### EXERCISE DIRECTIONS
Each line of the listing that contains "year" should be found and copied.

### INPUT DATA
########
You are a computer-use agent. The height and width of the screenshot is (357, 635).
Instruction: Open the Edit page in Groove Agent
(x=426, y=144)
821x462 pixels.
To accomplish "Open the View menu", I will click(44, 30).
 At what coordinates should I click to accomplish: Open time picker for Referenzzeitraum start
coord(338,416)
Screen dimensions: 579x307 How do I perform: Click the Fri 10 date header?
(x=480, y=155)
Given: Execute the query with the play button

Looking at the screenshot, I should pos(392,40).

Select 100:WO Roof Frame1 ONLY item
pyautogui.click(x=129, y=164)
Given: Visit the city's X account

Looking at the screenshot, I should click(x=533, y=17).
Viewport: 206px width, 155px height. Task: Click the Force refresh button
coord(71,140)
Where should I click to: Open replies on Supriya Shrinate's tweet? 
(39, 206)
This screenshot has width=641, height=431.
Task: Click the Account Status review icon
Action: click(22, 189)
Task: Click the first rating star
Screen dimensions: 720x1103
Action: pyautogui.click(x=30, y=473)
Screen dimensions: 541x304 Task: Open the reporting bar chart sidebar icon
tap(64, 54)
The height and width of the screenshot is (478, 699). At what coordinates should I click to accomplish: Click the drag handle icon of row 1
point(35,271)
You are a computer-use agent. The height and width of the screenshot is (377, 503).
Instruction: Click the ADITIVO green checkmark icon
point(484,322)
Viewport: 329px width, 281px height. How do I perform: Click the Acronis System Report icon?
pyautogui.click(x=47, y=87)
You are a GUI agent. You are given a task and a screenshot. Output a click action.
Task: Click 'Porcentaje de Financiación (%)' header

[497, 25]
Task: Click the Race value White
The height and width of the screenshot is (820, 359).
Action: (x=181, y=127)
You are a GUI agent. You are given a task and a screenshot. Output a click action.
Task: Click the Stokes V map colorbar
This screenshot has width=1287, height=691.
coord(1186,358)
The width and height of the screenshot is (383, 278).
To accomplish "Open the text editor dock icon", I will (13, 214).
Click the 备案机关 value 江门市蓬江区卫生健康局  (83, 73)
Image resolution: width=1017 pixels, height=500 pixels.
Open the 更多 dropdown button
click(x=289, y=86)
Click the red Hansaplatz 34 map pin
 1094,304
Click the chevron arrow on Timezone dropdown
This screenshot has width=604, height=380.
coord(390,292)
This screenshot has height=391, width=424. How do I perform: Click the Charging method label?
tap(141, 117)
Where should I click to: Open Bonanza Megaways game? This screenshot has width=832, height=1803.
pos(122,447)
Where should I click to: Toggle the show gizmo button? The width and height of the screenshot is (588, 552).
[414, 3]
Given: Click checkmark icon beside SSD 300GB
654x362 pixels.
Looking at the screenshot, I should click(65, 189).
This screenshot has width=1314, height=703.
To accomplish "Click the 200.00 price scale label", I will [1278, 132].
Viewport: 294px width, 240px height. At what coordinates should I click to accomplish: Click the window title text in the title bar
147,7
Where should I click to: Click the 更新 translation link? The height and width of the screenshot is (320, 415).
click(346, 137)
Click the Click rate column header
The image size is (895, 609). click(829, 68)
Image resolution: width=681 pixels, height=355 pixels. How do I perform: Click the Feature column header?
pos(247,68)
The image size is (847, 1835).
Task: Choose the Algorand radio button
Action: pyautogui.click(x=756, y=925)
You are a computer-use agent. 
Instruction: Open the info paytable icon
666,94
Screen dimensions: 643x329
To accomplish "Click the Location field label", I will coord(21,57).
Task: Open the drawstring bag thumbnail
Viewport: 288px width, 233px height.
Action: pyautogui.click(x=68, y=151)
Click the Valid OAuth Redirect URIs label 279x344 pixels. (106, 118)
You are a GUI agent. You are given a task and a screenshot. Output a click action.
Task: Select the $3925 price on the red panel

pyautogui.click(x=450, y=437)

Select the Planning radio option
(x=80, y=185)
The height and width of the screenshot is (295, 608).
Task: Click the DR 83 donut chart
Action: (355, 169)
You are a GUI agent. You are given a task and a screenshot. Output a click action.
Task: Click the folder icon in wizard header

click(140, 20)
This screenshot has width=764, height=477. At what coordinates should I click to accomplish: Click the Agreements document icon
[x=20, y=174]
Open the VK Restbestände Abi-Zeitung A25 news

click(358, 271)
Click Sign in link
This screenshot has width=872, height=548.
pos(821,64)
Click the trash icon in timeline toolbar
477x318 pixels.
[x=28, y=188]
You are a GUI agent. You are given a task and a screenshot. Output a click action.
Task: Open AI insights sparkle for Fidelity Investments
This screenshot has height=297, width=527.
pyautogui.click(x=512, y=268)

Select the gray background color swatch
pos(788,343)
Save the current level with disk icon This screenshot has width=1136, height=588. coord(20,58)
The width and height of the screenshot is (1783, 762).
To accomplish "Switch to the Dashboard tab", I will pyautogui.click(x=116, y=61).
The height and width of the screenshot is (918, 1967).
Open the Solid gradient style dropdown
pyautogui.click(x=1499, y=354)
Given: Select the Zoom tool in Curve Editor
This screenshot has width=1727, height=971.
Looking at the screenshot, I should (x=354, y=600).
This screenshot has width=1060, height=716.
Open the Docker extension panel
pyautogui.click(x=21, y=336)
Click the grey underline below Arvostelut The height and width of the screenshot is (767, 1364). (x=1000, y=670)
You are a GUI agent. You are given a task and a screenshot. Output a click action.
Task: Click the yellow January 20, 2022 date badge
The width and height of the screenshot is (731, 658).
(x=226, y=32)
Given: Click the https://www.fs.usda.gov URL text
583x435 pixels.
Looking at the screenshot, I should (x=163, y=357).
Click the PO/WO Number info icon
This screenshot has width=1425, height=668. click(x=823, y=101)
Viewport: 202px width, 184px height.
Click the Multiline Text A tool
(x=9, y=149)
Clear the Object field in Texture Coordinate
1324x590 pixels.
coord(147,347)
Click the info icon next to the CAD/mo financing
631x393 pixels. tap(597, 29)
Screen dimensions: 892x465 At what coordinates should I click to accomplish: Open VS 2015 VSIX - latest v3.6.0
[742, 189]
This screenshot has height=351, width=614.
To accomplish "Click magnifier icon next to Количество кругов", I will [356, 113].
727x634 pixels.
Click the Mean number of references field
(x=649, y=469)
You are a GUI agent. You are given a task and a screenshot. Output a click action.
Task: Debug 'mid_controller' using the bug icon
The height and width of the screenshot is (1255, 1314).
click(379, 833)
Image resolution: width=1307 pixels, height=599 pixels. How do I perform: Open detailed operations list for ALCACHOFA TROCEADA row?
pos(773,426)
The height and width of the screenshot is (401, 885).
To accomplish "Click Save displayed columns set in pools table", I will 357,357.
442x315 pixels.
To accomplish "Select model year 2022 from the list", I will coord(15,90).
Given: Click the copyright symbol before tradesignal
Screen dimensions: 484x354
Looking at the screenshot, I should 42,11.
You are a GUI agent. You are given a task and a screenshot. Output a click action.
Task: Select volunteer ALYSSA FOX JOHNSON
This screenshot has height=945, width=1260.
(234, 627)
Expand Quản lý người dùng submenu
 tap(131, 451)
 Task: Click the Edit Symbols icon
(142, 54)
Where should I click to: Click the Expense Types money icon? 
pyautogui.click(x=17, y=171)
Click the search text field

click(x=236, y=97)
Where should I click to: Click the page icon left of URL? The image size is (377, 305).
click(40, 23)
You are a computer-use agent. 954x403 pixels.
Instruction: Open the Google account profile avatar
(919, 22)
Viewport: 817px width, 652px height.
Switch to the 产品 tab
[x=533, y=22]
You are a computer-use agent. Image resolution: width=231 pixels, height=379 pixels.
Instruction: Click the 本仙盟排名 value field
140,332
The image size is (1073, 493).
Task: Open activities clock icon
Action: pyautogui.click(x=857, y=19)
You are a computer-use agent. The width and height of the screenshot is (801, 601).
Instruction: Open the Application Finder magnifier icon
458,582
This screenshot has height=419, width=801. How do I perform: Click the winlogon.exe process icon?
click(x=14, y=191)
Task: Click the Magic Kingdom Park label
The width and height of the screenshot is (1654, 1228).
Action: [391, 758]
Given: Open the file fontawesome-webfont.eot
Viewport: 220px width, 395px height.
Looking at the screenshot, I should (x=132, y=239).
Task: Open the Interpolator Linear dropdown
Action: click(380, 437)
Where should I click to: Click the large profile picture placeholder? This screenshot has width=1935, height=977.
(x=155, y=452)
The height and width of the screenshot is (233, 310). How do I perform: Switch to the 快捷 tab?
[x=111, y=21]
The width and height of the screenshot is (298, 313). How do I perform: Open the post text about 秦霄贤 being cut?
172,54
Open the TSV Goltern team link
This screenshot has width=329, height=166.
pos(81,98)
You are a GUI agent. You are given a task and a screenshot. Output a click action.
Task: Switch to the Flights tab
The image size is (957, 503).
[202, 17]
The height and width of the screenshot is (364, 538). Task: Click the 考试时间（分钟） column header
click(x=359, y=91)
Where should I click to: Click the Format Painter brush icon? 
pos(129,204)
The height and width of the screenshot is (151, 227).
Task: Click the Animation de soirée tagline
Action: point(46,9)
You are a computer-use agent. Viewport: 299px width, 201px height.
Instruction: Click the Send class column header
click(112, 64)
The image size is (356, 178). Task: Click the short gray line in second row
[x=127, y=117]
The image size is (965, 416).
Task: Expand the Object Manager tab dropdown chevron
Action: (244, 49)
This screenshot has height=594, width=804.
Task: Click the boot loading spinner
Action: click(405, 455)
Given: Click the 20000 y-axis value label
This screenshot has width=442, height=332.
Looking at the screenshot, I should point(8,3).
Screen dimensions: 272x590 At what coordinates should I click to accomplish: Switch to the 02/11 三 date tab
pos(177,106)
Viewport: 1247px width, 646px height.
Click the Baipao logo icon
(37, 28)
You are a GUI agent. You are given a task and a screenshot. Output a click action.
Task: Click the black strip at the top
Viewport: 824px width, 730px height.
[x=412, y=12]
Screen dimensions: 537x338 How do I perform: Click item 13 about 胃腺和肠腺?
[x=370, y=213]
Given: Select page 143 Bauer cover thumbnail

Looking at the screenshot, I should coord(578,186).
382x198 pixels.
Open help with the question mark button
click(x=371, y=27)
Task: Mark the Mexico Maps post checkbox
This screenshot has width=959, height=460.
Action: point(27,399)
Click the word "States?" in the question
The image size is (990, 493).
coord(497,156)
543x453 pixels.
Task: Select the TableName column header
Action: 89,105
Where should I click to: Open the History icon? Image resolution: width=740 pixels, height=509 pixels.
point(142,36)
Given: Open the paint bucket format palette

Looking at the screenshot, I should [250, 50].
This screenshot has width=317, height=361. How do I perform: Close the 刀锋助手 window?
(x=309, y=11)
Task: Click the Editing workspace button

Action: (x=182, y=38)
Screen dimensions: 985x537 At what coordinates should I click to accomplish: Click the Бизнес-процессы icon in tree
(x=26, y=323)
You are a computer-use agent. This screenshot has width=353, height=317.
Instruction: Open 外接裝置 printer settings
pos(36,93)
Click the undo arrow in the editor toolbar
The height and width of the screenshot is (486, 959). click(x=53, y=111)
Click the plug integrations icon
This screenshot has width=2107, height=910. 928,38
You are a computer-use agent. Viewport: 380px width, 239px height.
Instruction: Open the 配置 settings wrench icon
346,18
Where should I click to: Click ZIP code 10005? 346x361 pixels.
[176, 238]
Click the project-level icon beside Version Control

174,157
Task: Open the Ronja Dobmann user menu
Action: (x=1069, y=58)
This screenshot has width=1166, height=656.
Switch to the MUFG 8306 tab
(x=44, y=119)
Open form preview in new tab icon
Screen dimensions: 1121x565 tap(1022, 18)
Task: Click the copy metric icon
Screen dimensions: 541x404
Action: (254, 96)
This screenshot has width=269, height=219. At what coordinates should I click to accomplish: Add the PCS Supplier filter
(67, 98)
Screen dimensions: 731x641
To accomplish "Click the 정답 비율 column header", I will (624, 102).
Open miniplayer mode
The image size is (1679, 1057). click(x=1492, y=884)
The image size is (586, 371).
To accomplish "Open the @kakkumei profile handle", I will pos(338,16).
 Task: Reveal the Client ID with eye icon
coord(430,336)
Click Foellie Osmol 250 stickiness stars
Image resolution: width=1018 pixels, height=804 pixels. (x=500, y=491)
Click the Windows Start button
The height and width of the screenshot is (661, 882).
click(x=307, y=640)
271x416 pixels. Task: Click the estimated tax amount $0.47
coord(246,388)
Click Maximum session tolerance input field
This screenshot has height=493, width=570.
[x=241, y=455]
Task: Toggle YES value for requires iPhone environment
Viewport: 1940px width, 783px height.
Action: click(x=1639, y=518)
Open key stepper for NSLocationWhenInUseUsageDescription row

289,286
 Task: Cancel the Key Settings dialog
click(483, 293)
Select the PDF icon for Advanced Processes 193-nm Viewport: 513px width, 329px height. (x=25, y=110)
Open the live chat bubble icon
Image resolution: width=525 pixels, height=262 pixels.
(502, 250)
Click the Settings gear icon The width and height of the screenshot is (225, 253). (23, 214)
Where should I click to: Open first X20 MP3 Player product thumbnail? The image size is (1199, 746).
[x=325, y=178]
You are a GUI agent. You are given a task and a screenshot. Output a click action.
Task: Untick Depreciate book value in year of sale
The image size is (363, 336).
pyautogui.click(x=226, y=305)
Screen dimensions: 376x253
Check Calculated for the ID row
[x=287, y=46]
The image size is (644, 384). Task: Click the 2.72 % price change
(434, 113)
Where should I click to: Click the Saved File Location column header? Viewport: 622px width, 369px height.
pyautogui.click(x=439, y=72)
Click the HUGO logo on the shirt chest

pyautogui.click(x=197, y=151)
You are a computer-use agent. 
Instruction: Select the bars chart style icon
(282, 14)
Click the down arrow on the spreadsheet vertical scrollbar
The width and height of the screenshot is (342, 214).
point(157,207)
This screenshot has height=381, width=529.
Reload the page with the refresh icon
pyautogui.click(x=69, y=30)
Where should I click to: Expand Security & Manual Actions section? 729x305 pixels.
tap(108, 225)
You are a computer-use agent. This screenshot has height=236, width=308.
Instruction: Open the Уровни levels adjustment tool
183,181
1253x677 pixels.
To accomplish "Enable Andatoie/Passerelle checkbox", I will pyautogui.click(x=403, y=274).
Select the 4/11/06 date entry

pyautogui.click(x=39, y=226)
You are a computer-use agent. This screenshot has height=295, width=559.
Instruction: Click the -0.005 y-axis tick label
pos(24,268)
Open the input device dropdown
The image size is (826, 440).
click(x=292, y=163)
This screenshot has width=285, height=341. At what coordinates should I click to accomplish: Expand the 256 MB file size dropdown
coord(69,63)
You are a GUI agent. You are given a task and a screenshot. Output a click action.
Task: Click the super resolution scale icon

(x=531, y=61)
########
### EXPECTED ANSWER
To accomplish "Select model year 2022 from the list", I will coord(15,90).
Task: Untick Depreciate book value in year of sale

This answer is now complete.